Our feet hurt, but who cares.

So far we’ve managed our way through most social interactions here in Budapest, Hungry. Most locals speak English and are willing to help us figure everything out, and for that, we are very thankful.

Here are a few things we’ve managed to learn, with only slightly embarrassing stories to back them up:

  • The tram line can be confusing, but the cheap 24-hour pass makes it worth the adventure.
  • A waiter will never bring your check to the table, so make sure you ask for it yourself or you’ll be there a while.
  • Some places don’t accept card, so make sure you have some spare Hungarian Forint on hand. It’s easy enough to use, its around 300 ft to 1 USD.
  • The corner market stores sell the best bread! It’s so good, get the one that has cheese on it, and it will become your new favorite snack for long walks around the city.
  • Budapest isn’t very confusing to get around, but you can get lost looking at all the views and end up on the other side of where you planned to be… very quickly.
  • Finally, no one goes to the clubs, pubs, ruin bars, or wherever serves your favorite drink till past midnight… we were early to the party here. If you go early, your long night just got longer.

The Danube River

Europe’s second longest river, the Dunube, seperates Buda and Pest. If your on the hilly side then you’re in Buda, and if the ground is as flat as Kansas, you’re in Pest. The green bridge connecting the two, is Liberty Bridge.

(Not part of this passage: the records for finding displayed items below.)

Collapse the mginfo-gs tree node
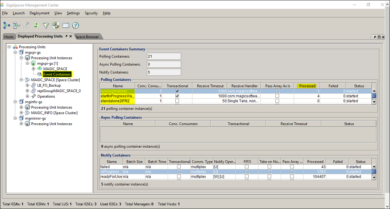 (16, 102)
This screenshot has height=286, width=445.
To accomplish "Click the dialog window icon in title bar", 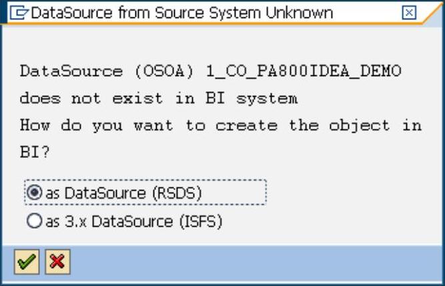I will click(x=20, y=12).
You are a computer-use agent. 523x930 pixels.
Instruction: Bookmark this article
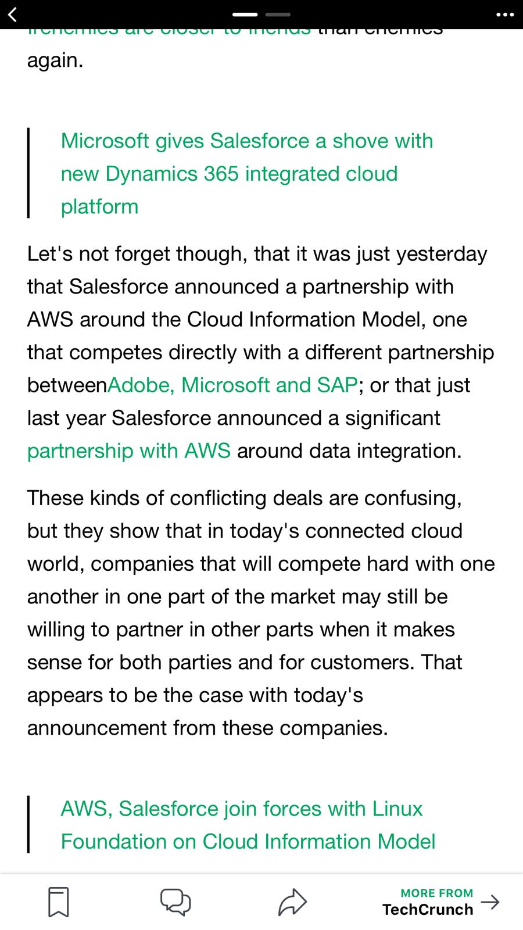click(58, 902)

Hungarian Parliament Building

Our timing was impeccable here. Somehow, Skylar and I managed to see the changing of the guard at the Hungarian Parliament Building during the afternoon. Once again, we wandered a little too far, around a few too many streets, and found a perfect seat to watch the show.

Grand Central Market

We got there early, and we still didn’t beat the crowd. This lively market was filled with fresh produce, an abuncance of smells from local vendors selling their food, and lots of souvenirs. The bottom main area was filled with foods, while the top consisted of mainly goods for sale.

We also decided that it would be a good idea to check out some of Budapest’s ruin bars… it was a good idea. We went to Fogas/Instant and also Szimpla Kert during the night. Go early, and stay late, and make sure to get a slice of pizza on the walk back.

Last thing, I absolutely adore the large window our room has here, it is a prime people-watching and wine sipping location. Okay, bye!